Cuándo preocuparse y consultar a un médico
No toda hinchazón es peligrosa, pero hay señales que no deben ignorarse. Si tus tobillos están constantemente hinchados, si la piel se pone morada, si hay dolor, calor o enrojecimiento, o si la hinchazón se acompaña de dificultad para respirar o aumento de peso rápido, lo mejor es acudir al médico. Estas pueden ser señales de un problema más serio, como una trombosis o una falla en el corazón o los riñones.
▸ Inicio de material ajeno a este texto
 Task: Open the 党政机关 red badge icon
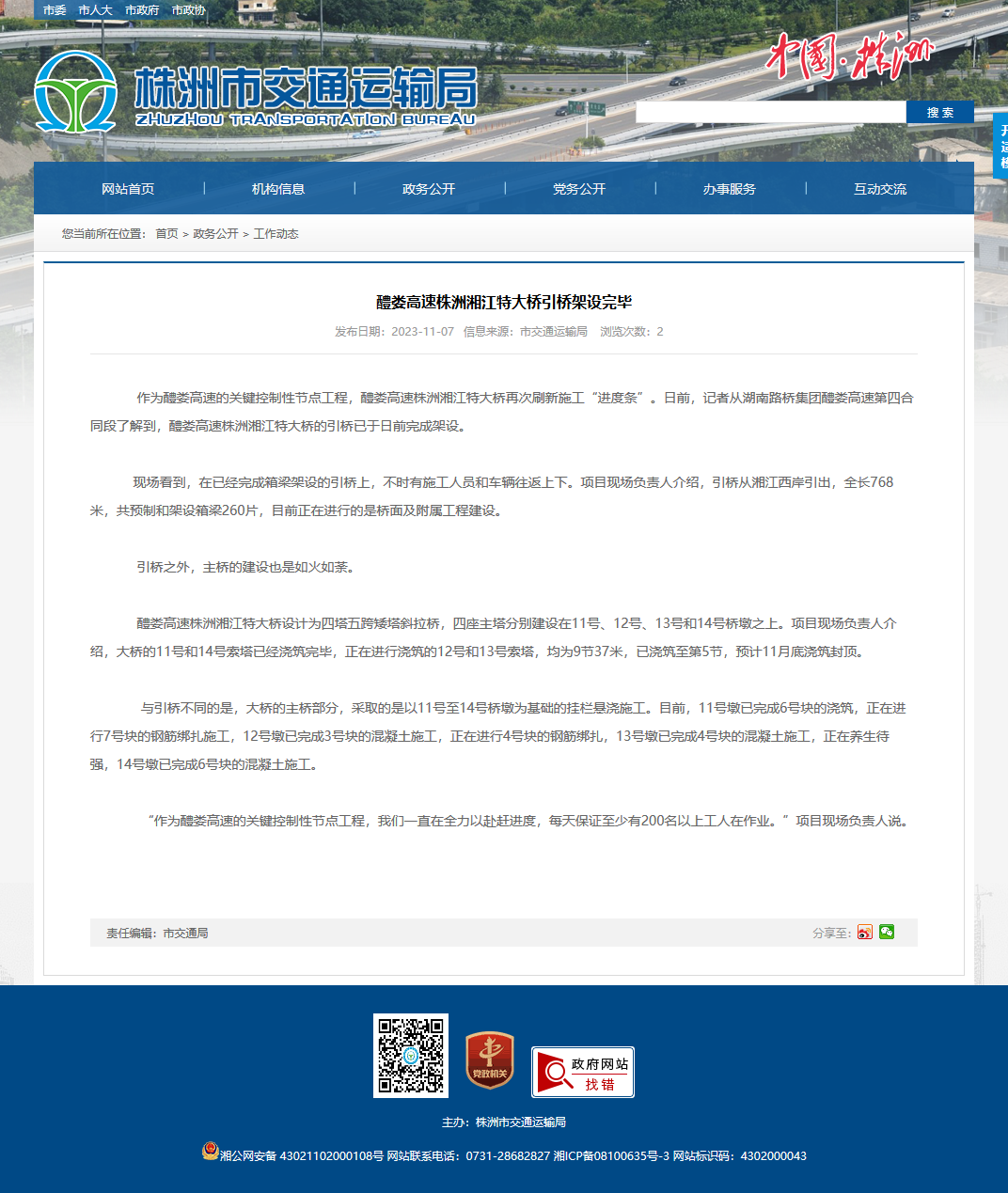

Qué puedes hacer para prevenirlo
Algunos hábitos simples pueden ayudar a mejorar la circulación y evitar que los tobillos se inflamen: reducir el consumo de sal, mantener un peso saludable, moverse con frecuencia, elevar las piernas al descansar, evitar el tabaco y beber suficiente agua. Además, usar medias de compresión puede ser de gran ayuda para quienes sufren de insuficiencia venosa.
Cuidar tus tobillos no es solo una cuestión estética; es una forma de cuidar tu salud. Son una zona donde el cuerpo refleja mucho más de lo que imaginamos. Escuchar esas señales y actuar a tiempo puede evitar complicaciones futuras.
La próxima vez que notes tus tobillos hinchados o con un tono morado, no lo tomes a la ligera. Es el cuerpo hablándote, y escuchar a tiempo siempre es la mejor medicina.